Tensor RT server with GPU only instances high CPU usage

chris.kasperski · February 20, 2020, 1:58pm

Hi,

I have installed a tensor rt inference server (using prebuild docker image for ubuntu 18.04, version 20.01-py3).
I am using perf_client (compiled directly from my host - no docker).

Everything seems to be working fine (I am testing on a laptop with GeForce GTX 1660 Ti and i7-9750H with 6p/12l cores). I have set up the trtserver to use only one model (resnet50_netdef). All working well.
I wanted to test potential speed gain (in terms of infer/sec) that should be achievable by using parallel inference, so I have added the following to the model’s config file (config.pbtxt):

instance_group [
  {
    count: 2 
    kind: KIND_GPU
  }
]

I have first tried with 2 and than 4. All working well, the speed gain is significant, however I have spotted some strange behavior:

The trtserver uses (apart of the GPU) exactly as many CPUs (at 100%) as many instance_group.count I set in the model config.pbtxt file

the CPU usage was tested with simple top command.

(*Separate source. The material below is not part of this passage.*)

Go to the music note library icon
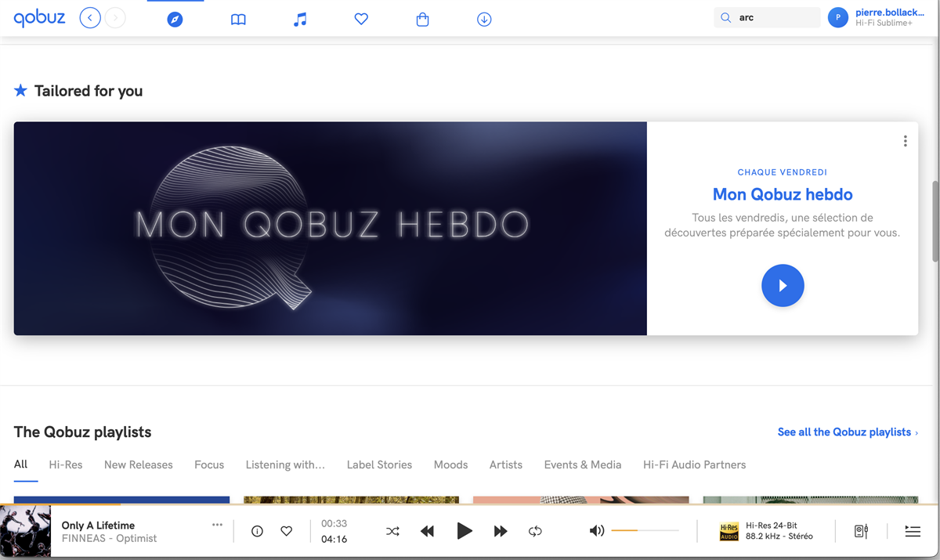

Is this an expected behavior? Or do I miss something?
I have searched the web and the forum and found no information on that ‘issue’.

chris.kasperski · February 24, 2020, 11:07am

Hi again,

I have been digging more and now I am more and more confused about the findings. I was almost sure that the behavior is a result of some bug that looks like a busy wait (polling) of the thread handling each GPU interference instance. But now I am not so sure anymore. But I still cannot understand why would it need a 100% of a CUP core to manage one instance of a model loaded to the GPU.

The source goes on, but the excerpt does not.